Evan Ellis, cientista político norte-americano, dá aulas na Escola de Guerra do Exército dos EUA
“Temos um novo elefante na sala, a China, enquanto os velhos elefantes, que moldaram a ordem mundial após a Segunda Guerra, estão em crise.”
Bernardo Sorj, sociólogo e diretor do Centro Edelstein de Políticas Sociais
“O Brasil é um país-chave para os investimentos chineses na América Latina e ambas as nações podem desenvolver muitos projetos em conjunto. Mas é importante que o Brasil, que se encontra num momento vulnerável, se fortaleça, pois essa parceria exige instituições e empresas fortes dos dois lados. Só assim o Brasil poderá aproveitar ao máximo as oportunidades que a China tem a oferecer”, disse o cientista político norte-americano Evan Ellis, professor-pesquisador de Estudos Latino-Americanos no Instituto de Estudos Estratégicos da Escola de Guerra do Exército dos EUA, em palestra na Fundação FHC.

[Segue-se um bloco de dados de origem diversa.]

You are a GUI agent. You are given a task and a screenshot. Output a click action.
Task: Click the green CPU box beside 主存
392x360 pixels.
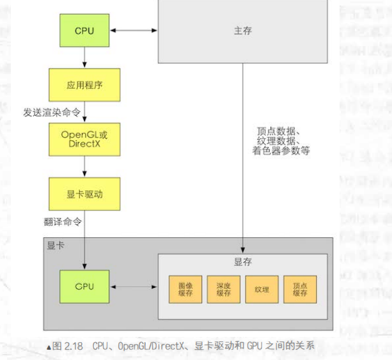(x=84, y=31)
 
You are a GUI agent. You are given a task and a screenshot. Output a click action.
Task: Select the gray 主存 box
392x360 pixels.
(x=243, y=31)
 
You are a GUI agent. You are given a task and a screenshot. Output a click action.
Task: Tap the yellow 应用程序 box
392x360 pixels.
(x=84, y=84)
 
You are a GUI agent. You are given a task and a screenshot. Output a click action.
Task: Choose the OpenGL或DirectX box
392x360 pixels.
(x=84, y=139)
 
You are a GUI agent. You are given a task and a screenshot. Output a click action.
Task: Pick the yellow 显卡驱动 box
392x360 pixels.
(x=84, y=194)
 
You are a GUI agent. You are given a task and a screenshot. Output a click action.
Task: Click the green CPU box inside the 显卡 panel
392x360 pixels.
(x=84, y=286)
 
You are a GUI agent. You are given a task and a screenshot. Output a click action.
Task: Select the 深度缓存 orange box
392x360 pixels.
(x=223, y=290)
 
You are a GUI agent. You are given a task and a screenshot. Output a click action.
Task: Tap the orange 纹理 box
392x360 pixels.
(x=262, y=290)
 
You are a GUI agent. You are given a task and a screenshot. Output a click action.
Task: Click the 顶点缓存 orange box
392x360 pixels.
(x=300, y=290)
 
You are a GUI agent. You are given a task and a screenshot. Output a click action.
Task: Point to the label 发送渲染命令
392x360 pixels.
(x=52, y=112)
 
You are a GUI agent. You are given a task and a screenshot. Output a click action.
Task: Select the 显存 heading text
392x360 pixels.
(x=243, y=262)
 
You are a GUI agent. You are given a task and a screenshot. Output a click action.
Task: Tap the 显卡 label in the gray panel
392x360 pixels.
(x=56, y=245)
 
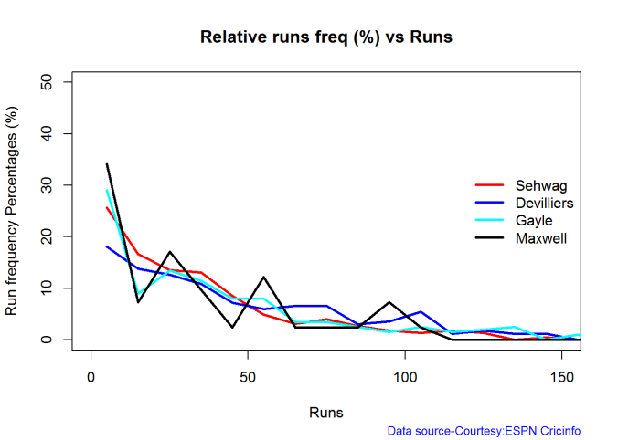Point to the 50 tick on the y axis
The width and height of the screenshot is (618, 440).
46,82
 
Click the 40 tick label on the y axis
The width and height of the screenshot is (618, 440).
46,133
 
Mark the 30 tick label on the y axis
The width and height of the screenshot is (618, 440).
46,185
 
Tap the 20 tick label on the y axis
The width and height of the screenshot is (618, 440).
46,236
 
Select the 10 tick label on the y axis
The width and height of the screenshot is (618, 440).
46,288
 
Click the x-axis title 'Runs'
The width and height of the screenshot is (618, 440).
326,412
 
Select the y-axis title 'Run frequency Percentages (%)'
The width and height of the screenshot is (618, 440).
13,211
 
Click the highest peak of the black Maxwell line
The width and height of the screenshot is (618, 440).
107,164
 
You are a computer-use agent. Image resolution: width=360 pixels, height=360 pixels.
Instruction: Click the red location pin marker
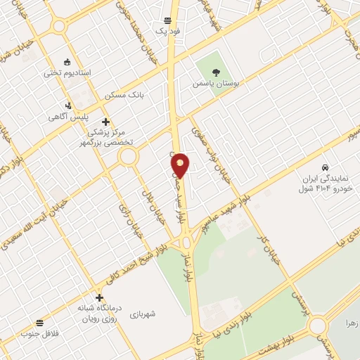click(x=181, y=165)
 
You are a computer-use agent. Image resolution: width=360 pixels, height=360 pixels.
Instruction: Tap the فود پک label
click(x=168, y=32)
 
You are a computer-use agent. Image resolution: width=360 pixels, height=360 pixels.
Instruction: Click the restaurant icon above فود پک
click(x=168, y=20)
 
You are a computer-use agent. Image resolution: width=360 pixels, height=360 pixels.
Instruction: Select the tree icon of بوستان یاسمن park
click(x=216, y=70)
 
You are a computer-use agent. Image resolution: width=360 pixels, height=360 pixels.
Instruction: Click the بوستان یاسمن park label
click(x=216, y=83)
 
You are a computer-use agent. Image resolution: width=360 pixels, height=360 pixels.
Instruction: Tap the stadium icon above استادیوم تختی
click(x=67, y=61)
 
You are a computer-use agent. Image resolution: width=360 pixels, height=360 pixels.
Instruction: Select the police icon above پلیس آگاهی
click(x=67, y=105)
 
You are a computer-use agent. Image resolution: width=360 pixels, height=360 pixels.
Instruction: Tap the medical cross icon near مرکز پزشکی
click(x=105, y=121)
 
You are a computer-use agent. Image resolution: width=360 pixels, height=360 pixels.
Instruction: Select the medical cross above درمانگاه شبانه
click(x=98, y=297)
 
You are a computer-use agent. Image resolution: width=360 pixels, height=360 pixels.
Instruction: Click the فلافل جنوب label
click(x=38, y=333)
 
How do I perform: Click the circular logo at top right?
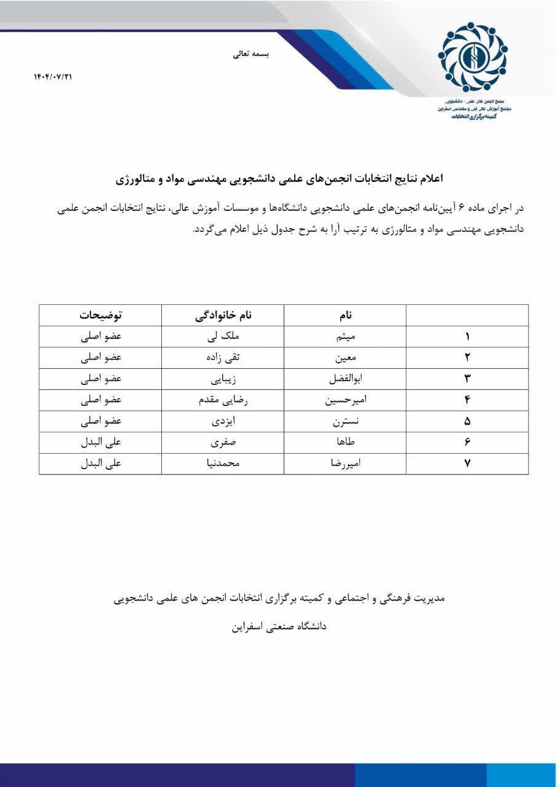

Segundo números apresentados pelo professor e pesquisador especializado na relação da América Latina com a China e em questões relacionadas à segurança na região, o Brasil é destino atualmente de 48,2% do total de recursos investidos no continente, seguido por Argentina (12,3%) e Peru (10,5%). Dos cerca de US$ 55 bilhões já investidos, US$ 21 bilhões ocorreram desde 2017 e há mais US$ 71 bilhões já anunciados para os próximos anos. Ao todo, a China investiu na América Latina US$ 113 bilhões desde 2001.
Além da crescente importância do Brasil como foco dos investimentos chineses, outra tendência estratégica na relação sino/latino-americana é a intensificação da cooperação tecnológica nas áreas de telecomunicações, nuclear, espaço e satélites, vigilância e controle.
No caso do Brasil, os investimentos se espalham por vários setores, entre eles construção, logística, eletricidade, energia renovável (eólica, solar e hidrelétricas), agricultura, recursos hídricos, mineração, petróleo, telecomunicações e até mesmo medicina. Veja um inventário atualizado dos investimentos chineses no país e na América Latina na seção Conteúdos Relacionados, à direita desta página.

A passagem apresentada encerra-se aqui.